Le système de responsabilité des ménages contribue également à réduire le coût de l’emploi aux TVEs. Les agriculteurs qui travaillaient dans les TVEs gardaient toujours leurs terres allouées, ces terres servaient d’une sorte d’assurance sociale pour eux. Quand la conjoncture n’était pas bonne, les TVEs pouvaient licencier ces employés en les renvoyant dans la production agricole, et les réemployer quand la conjoncture changeait de nouveau, ce qui donne une grande flexibilité aux TVEs dans l’emploi et dans la production en fonction de la demande du marché. Les coûts de l’emploi étaient moins élevés par rapport aux entreprises urbaines qui devraient payer la sécurité sociale de ses employés (Wang et Fan, 2000).

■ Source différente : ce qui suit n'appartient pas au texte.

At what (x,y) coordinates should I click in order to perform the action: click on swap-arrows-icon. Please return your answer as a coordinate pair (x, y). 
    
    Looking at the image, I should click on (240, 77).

En outre que la main-d’oeuvre, les TVEs ont bénéficié des avantages au niveau de l’obtention des autres facteurs : la terre et le capital. Jusqu’à 1985, les TVEs pouvaient utiliser gratuitement ou à bas prix les terres des villages, dont le propriétaire est aussi la collectivité rurale. Au moins jusqu’au début des années 1990, les TVEs soutenues par les gouvernements locaux avaient un accès facile aux crédits des banques et les organisations financières officielles (Li, 2003). Le seuil d’entrée des TVEs était ainsi relativement bas. Par ailleurs, d’autres politiques préférentiels ont été accordées aux TVEs afin d’encourager leur développement, telles que les exemptions ou les réductions d’impôts (Aubert, 1996).

La structure de production déséquilibrée des entreprises urbaines représentait une autre opportunité aux TVEs. Les politiques du biais industriel avant les réformes ont conduit à une économie de pénurie caractérisée par le manque extrême de produits de consommation. Il existait donc un marché des biens de consommation immense au début des réformes. L’avantage comparatif des TVEs résidait dans le coût moins élevé du travail, ce qui correspondait parfaitement à la caractéristique d’intensivité en travail des produits manqués. De plus, l’augmentation du revenu rural induite par les activités non-agricoles des agriculteurs a accru elle-même la demande sur les marchés ruraux.

Forme d’organisation interne

Les auteurs soulignent que la forme d’organisation interne des TVEs constitue une adaptation à la fois souple et efficace au contexte institutionnel transitoire, et la propriété collective des TVEs fonctionne mieux que la propriété privée ou étatique orthodoxe. Par rapport aux entreprises étatiques, les TVEs étaient soumises aux contraintes budgétaires plus dures, et impliquaient plus d’incitation. Il est montré que la productivité totale des facteurs des TVEs s’est accrue significativement plus vite que les entreprises d’Etat dans les années 1980 (Jefferson, 1993 ; Putterman, 1997). Bien que la plupart des entreprises rurales étaient de propriété collective, leurs activités ne faisaient pas l’objet des plans centralisés de l’Etat. De sorte qu’elles devaient obtenir des matières premières et l’énergie en dehors des circuits officiels de l’allocation planifiée, et vendre leurs produits au prix du marché. Face à la concurrence du marché, les TVEs utilisaient de manière efficiente les ressources qu’elles possédaient. Par ailleurs, dans la première phase des réformes, le développement des TVEs est préférable à une privatisation massive, car cette dernière impliquerait des problèmes difficiles et compliqués au niveau de l’administration et de la

gestion, et les droits de propriété privés étaient moins protégés par la loi à l’époque (Naughton, 1994, Che et Qian, 1998b).